Jetzt sitze ich um 7 Uhr mit einer Tasse Kaffee zu Hause und denke, was kann ich ungestört machen, bevor die Kinder in die Küche stürmen? Der Tagesablauf hat sich geändert. Ich habe mich mit der Reihenfolge der Prioritäten auseinandersetzen müssen. Zu den gängigen Kriterien ‚wichtig‘ und ‚dringend‘ hat sich plötzlich ‚triftig‘ dazu gesellt, zusammen mit der Aufforderung auf Notbetrieb umzustellen. Das erforderte eine Reflexion der Aufgaben. Trotz der virtuellen Kommunikationsmöglichkeiten haben wir im Team unsere Vorhaben für die nächsten Wochen neu betrachten und über dessen Machbarkeit reflektieren müssen.
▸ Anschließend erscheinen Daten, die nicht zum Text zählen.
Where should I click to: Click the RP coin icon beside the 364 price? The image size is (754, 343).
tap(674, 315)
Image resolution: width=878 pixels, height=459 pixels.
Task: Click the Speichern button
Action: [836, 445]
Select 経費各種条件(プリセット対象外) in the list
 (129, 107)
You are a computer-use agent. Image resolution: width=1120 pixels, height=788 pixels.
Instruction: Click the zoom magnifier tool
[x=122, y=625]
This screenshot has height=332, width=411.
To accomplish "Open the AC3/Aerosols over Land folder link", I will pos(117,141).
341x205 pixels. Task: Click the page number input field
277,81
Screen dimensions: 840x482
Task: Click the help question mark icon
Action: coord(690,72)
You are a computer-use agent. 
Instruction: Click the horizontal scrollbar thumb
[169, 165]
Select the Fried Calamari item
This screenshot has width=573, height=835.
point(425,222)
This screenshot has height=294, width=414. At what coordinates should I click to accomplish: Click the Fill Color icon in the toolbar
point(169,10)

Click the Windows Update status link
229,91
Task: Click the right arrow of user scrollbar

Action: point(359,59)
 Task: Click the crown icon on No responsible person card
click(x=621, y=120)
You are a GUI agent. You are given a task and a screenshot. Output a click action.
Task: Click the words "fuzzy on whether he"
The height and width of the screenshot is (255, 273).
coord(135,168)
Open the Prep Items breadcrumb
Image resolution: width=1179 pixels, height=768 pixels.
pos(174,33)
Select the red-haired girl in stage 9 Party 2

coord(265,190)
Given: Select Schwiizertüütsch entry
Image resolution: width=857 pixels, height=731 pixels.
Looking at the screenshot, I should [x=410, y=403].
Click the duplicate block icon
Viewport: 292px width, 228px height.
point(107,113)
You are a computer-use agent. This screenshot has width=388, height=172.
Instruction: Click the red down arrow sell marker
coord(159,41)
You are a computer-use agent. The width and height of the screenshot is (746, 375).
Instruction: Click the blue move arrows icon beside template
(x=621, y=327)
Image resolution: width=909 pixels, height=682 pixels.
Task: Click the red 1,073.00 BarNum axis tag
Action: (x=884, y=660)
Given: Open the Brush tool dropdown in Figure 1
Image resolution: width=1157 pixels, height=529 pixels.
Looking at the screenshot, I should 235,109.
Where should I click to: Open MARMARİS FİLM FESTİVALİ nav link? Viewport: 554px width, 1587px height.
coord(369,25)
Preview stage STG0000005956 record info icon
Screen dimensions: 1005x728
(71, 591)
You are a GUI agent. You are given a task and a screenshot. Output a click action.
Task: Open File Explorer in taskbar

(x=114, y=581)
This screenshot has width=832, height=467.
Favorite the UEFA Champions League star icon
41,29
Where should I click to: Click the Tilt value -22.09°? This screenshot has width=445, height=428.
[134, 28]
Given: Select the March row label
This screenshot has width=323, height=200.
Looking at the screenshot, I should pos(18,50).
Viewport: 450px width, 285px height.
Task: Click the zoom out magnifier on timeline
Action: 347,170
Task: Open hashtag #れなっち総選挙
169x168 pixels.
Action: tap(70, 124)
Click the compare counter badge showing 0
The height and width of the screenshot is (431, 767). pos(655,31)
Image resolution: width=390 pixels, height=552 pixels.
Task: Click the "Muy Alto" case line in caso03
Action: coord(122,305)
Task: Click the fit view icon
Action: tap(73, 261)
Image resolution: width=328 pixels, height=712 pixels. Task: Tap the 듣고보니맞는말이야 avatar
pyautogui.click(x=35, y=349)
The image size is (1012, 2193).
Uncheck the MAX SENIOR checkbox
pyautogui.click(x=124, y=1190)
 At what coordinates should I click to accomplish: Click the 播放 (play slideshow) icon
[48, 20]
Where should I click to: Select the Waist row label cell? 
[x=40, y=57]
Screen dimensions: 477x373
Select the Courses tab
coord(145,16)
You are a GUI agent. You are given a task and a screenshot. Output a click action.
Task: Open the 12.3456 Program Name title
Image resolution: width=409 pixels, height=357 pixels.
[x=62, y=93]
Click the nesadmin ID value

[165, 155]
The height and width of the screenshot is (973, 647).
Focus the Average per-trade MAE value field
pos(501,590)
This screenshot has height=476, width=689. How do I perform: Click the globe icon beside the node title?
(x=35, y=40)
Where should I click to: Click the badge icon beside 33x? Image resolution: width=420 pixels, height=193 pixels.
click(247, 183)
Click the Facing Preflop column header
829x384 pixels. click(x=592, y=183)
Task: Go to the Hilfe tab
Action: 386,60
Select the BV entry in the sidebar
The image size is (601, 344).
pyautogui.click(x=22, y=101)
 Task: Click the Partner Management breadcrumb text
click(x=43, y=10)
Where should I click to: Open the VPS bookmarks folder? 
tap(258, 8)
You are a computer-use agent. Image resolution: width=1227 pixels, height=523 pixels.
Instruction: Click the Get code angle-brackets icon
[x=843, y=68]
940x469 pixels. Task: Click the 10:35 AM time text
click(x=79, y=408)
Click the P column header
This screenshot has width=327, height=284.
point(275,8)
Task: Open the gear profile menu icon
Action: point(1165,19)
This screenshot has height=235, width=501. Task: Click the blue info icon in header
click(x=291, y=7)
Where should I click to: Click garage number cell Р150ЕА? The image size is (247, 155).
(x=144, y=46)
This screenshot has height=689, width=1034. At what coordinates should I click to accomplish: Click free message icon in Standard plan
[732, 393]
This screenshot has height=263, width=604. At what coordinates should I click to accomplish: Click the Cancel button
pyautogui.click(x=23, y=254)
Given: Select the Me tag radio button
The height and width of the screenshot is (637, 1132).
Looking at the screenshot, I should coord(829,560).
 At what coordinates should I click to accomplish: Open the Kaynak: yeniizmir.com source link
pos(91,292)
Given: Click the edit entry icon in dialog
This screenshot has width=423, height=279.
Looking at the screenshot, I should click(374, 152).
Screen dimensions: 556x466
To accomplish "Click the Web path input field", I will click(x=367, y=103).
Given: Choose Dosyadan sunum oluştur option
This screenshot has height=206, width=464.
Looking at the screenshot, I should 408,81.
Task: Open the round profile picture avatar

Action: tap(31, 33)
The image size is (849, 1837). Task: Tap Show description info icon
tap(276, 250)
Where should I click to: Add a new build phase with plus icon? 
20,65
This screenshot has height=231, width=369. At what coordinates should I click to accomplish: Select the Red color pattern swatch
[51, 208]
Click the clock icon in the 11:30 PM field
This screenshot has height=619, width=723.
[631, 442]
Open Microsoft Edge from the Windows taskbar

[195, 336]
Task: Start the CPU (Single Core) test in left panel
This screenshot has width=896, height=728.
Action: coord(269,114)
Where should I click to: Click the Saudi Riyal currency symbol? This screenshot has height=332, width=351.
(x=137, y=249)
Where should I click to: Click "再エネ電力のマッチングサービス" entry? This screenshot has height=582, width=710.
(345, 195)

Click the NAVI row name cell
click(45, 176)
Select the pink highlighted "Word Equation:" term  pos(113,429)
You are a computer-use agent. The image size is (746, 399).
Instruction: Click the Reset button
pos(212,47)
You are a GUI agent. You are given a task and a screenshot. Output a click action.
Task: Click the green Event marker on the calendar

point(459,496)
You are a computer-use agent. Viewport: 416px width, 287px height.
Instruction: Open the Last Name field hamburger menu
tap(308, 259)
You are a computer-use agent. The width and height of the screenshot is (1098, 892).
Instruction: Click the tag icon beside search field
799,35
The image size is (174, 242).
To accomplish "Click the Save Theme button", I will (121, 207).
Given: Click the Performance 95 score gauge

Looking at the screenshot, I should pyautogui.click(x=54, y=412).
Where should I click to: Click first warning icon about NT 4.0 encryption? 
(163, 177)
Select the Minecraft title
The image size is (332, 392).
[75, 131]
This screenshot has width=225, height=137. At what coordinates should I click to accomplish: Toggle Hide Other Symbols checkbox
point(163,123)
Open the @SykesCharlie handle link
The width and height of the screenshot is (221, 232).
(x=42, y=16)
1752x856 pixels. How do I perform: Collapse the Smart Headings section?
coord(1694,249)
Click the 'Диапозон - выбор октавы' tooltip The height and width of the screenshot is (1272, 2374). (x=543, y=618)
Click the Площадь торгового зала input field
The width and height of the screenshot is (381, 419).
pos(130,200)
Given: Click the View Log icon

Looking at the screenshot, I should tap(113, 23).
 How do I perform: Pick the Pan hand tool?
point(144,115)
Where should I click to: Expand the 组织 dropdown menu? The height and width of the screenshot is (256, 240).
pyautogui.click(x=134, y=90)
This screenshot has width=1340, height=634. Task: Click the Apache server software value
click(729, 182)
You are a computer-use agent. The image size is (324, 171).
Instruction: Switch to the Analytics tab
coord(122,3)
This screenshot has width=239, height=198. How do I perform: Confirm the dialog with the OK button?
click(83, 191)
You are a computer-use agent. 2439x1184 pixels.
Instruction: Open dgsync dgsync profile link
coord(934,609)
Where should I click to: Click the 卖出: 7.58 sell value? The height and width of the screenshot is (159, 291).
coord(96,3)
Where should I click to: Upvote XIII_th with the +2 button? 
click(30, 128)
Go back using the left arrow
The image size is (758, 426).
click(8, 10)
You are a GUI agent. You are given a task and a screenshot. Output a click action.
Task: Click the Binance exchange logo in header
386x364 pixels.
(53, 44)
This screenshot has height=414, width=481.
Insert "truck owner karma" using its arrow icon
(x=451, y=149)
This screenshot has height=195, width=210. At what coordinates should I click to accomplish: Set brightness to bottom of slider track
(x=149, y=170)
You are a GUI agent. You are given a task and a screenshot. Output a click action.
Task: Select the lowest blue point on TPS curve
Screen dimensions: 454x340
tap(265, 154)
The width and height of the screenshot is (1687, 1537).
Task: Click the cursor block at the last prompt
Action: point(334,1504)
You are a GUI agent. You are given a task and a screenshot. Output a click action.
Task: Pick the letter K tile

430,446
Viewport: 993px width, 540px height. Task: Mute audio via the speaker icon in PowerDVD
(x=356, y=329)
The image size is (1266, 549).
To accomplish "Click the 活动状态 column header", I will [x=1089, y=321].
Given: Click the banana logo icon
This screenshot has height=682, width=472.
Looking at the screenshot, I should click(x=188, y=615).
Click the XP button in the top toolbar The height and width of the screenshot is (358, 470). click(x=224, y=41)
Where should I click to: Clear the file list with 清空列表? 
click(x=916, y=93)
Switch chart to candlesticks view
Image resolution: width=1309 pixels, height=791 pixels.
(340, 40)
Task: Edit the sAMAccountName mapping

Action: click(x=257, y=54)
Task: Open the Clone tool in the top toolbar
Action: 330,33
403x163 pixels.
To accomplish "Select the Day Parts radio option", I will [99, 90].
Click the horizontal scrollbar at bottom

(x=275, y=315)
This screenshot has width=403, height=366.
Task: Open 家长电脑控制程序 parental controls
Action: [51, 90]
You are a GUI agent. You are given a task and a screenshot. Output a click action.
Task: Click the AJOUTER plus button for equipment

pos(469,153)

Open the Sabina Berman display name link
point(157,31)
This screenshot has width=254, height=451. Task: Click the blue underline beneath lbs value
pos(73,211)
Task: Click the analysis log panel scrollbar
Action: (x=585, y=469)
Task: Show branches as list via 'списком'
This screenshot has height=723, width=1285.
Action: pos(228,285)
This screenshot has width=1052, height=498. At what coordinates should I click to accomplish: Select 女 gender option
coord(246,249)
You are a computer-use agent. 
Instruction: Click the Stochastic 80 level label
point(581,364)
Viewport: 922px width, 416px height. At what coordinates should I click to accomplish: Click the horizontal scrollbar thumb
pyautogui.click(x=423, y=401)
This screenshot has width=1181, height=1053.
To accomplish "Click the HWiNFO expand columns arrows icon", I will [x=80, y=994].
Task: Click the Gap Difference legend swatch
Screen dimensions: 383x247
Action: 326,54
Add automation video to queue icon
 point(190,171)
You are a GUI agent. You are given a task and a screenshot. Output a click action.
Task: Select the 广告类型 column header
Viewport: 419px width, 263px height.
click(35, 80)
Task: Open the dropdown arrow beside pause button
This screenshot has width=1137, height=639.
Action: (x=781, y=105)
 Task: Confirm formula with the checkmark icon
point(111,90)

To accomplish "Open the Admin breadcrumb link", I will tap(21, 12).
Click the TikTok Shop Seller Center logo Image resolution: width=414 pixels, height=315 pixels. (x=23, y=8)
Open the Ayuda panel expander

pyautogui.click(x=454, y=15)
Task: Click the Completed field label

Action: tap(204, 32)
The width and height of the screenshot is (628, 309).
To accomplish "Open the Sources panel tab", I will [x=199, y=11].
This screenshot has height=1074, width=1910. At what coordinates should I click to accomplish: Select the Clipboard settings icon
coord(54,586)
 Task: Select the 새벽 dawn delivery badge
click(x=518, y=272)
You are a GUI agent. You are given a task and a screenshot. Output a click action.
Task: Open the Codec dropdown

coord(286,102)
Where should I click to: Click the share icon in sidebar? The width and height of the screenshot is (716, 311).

So sind Projekte, für die schon alles vorbereitet war und die kurz vor dem Start standen, vorübergehend abgesagt und auf nächstes Jahr verschoben worden, da aufgrund der Saisonalität unserer Datenaufnahmen eine Verschiebung um ein paar Wochen nicht möglich ist – so auch bei meinen Forschungsobjekten, den Graugänsen: Sollten sie das Nest heuer verlieren, werden sie erst in einem Jahr wieder brüten können. Obwohl die bereits getroffenen organisatorischen Maßnahmen nächstes Jahr wieder aufgegriffen werden können, ist vor allem bei den Studierenden, die voller Eifer und hochmotiviert ihre Masterarbeit angefangen hätten, die Enttäuschung sehr groß.

Grenzenloser Zusammenhalt

Durch Ereignisse wie diese habe ich mich sowohl mit den greifbaren kurz- als auch mit den noch ungewissen langfristigen Auswirkungen der jetzigen Situation konfrontieren müssen. Ich vermag mich als Weltbürgerin zu sehen, ein Teil meiner Familie wohnt in Italien, im Corona-Kern-Gebiet Lombardei, meine ältere Tochter befindet sich gerade in Frankreich für ein freiwilliges soziales Jahr, mein jüngerer Bruder ist mit seiner Familie beruflich in Jordanien.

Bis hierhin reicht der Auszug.